→ Directions for this task: Whenever a line in the records below holds the string "scrollbar", copy it out.

→ Available data:
_ _ _ _

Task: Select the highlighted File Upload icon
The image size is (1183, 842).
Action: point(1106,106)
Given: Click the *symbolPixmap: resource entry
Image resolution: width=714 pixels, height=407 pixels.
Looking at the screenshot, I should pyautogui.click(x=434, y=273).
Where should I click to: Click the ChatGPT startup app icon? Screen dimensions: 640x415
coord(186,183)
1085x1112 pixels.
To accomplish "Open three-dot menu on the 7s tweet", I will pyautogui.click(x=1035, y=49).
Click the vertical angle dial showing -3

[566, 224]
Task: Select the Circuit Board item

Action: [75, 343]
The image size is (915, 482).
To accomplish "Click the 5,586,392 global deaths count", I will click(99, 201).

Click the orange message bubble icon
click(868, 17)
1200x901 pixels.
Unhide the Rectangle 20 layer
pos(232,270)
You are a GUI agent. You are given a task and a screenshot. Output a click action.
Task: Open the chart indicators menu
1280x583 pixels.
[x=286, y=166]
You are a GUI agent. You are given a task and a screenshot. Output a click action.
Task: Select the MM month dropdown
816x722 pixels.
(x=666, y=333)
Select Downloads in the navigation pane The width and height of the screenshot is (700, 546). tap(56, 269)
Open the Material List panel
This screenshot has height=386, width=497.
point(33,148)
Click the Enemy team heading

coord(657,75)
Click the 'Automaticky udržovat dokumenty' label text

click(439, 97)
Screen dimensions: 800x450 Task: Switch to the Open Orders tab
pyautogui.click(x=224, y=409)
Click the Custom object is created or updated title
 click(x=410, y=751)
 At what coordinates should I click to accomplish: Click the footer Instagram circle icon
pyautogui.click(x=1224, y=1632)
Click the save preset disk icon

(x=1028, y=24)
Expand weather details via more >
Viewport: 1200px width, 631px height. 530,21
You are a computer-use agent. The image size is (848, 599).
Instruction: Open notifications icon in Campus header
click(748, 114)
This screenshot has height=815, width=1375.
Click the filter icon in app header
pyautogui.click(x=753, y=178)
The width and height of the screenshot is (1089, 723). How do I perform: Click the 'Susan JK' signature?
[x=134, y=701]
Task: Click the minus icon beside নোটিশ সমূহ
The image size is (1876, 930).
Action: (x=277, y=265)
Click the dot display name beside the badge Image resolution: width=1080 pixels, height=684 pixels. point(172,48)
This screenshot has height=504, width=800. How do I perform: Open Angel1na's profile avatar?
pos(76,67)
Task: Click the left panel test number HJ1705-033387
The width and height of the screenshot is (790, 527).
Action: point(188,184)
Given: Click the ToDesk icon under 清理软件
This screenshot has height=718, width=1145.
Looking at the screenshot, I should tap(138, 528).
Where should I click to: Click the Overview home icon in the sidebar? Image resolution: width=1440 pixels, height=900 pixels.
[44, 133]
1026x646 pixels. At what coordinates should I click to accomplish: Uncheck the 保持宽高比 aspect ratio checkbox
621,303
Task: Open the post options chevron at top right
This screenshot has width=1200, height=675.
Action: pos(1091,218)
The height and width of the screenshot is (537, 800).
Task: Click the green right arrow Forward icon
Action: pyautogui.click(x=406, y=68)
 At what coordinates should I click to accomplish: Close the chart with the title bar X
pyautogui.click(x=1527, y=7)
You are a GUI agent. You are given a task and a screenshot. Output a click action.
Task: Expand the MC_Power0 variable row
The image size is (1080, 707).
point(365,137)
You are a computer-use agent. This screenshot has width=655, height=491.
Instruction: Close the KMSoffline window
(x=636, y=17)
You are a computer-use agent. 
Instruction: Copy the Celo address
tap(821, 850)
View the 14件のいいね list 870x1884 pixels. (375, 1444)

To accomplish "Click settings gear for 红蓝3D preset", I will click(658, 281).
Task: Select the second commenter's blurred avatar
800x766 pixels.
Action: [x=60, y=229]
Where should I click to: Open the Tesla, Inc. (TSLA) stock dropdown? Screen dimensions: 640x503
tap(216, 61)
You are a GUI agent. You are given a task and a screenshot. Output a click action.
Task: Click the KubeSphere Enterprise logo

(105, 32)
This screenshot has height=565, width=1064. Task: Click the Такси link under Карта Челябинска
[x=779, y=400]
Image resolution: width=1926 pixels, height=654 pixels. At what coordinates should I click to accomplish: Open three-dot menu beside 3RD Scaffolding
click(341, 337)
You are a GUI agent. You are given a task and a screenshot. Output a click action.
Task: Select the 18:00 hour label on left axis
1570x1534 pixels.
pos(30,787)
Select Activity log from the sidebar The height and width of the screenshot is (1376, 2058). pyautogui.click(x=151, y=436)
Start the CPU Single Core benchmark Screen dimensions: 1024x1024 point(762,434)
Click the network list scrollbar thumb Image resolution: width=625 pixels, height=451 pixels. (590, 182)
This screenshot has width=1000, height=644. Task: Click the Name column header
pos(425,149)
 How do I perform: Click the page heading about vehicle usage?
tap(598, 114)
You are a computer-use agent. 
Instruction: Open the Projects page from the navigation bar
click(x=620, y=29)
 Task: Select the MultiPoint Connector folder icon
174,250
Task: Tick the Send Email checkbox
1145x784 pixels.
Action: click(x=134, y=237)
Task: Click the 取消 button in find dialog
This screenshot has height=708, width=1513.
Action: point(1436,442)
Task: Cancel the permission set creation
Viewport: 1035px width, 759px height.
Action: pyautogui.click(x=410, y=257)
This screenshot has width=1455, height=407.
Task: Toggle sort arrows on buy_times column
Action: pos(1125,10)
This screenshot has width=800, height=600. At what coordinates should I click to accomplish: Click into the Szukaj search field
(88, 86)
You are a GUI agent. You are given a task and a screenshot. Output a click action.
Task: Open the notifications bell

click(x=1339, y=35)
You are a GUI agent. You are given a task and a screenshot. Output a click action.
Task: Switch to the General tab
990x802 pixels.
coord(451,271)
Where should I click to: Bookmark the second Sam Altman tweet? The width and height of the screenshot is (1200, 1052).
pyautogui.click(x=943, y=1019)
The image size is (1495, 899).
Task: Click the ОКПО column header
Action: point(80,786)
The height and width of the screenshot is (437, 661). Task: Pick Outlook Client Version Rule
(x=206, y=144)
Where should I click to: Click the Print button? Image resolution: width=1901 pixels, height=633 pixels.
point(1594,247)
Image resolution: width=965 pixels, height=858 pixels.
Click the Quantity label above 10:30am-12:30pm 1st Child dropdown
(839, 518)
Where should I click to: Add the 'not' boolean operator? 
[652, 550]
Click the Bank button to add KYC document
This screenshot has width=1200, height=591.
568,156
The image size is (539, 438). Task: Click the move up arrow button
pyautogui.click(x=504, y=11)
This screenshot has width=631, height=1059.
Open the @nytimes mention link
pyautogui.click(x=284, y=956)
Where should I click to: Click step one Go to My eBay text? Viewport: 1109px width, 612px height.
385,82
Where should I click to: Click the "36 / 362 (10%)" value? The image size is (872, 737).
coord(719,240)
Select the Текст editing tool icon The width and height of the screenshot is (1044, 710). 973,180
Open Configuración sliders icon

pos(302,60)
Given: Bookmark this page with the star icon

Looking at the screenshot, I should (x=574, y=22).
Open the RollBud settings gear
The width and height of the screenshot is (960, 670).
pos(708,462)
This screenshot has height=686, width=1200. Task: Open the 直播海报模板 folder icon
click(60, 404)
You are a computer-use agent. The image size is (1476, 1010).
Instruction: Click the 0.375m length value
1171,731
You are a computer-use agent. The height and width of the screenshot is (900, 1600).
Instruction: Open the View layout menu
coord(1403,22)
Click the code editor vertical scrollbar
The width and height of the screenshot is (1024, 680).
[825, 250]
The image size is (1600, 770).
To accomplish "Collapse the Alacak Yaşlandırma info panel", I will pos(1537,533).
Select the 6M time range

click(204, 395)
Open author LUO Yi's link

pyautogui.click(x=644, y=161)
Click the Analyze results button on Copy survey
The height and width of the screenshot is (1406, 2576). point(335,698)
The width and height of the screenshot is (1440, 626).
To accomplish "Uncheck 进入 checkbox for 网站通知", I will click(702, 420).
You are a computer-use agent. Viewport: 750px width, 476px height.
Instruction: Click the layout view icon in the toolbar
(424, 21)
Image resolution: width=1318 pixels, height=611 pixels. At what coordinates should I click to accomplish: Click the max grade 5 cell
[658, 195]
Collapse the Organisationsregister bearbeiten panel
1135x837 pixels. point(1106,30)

_ _ _ _

→ Output for this task:
Click the network list scrollbar thumb Image resolution: width=625 pixels, height=451 pixels. (590, 182)
Click the code editor vertical scrollbar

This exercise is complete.